[Records from a collection]
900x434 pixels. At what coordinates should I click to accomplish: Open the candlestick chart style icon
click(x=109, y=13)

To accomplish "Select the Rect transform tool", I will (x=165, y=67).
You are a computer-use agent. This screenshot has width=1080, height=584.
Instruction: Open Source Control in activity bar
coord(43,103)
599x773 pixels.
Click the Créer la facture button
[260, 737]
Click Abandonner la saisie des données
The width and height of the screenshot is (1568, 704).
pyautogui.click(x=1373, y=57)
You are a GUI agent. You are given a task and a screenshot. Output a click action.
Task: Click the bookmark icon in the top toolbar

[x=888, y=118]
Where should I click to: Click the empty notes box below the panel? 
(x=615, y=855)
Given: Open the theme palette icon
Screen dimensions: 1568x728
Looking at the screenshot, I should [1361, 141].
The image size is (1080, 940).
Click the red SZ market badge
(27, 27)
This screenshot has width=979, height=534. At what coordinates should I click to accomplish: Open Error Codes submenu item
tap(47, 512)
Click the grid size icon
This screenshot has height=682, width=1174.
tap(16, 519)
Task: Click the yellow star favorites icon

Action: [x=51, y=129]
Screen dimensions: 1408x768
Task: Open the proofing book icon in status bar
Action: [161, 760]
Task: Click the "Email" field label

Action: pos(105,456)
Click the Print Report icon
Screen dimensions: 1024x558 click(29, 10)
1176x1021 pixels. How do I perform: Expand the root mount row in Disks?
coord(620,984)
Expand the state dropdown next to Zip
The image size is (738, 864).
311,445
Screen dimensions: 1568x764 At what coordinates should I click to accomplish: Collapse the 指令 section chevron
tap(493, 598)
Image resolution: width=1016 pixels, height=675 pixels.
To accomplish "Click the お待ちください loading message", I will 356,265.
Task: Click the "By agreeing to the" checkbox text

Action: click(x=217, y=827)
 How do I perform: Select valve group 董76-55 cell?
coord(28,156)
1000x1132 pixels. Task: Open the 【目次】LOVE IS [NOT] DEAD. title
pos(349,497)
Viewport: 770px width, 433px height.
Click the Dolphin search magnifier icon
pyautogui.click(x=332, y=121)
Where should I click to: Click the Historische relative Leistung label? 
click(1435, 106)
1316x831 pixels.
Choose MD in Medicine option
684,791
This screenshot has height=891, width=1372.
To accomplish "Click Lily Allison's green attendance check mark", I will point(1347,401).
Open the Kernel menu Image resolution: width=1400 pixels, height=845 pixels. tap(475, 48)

### What to produce
Bring together each line above where the string "resolution" turns up.

### Task result
Image resolution: width=1016 pixels, height=675 pixels.
Open the Kernel menu Image resolution: width=1400 pixels, height=845 pixels. tap(475, 48)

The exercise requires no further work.